TITLE: Player 2

AUTHOR: Jos Mous

Email: wotan_anubis@yahoo.com

DISCLAIMER: I don’t own the characters, nor do I make any profit out of this.

RATING: PG-13

PAIRING: None really

NOTE: This fic was inspired by the online webcomic called “Megatokyo”. You should go read it at www.megatokyo.com That is all.


Today had been a good day for Miho so far. Not that very much had happened so far. One of the things that didn’t happen was “Great Teacher Largo” pointing a finger at her every five minutes and calling her “7h3 3vil one”. Miho was pretty glad about that, in a cool unemotional way. Being called Queen of the Zombies gets tiring after a while.

She had spent most of Largo’s class not paying any attention to him at all. He was supposed to be teaching English, but he tended to confuse the language with l337, which Miho could already understand pretty well and saw no real use for. As for Largo’s teachings on the proper playing of games… well… that just went beyond pathetic.
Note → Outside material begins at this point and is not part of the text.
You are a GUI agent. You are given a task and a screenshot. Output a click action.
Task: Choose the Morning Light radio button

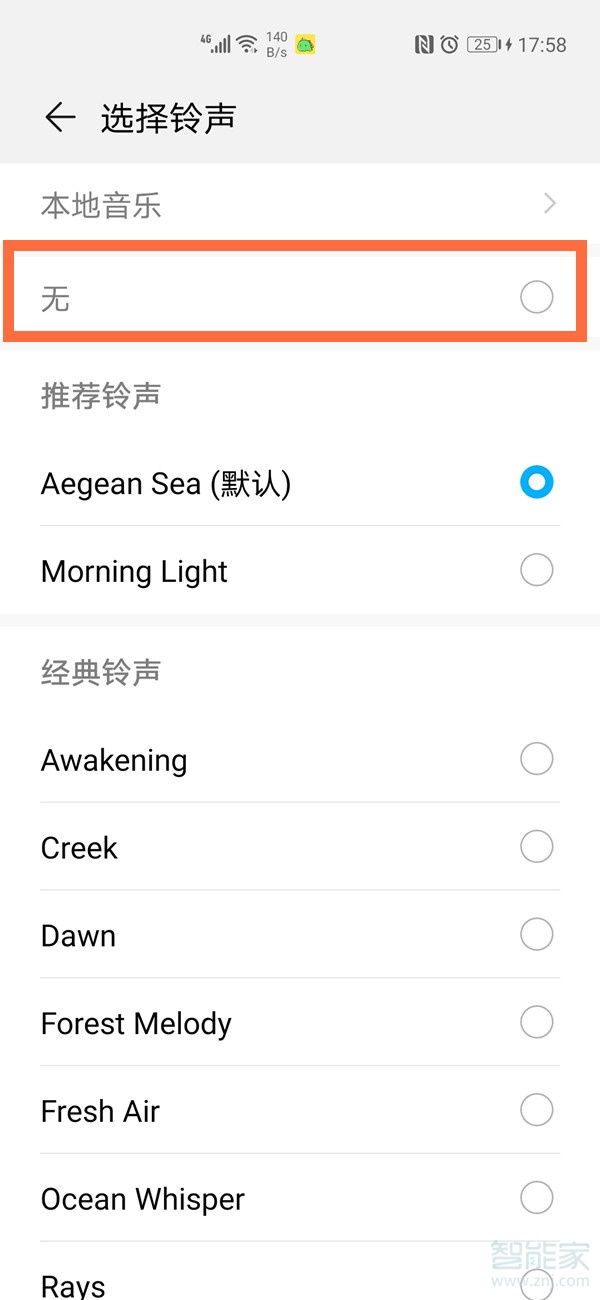(537, 571)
Ping, on the other hand, seemed to be very interested in this poor excuse for “class”. Miho didn’t know if Ping could actually learn anything from Largo. She was meant to played with, not to play games on her own. As for language, Miho supposed Ping had Japanese programmed for her speech patterns and was not capable of rewriting this program enough to “learn” English. Or l337 for that matter.

Still…

One time during class, Miho had got bored with staring out the window and had surveyed the classroom simply for something to do while the Great Teacher droned on. Ping had been paying attention, which was not unexpected, but was also sitting with a pen that was moving over paper. If Miho hadn’t known better, she would have said that Ping had been doodling. Which was impossible unless someone over at Sony had programmed her with a “doodling” subroutine. Which was, to put it mildly, unlikely.

So maybe Ping really was making it all up as she went along, writing and rewriting her own programs whenever she really needed to. Although the need for a doodling program eluded Miho. She probably made it after spending too much time with Piro.

“<What are you thinking about?>” Ping asked in her usual cheerful tone of voice.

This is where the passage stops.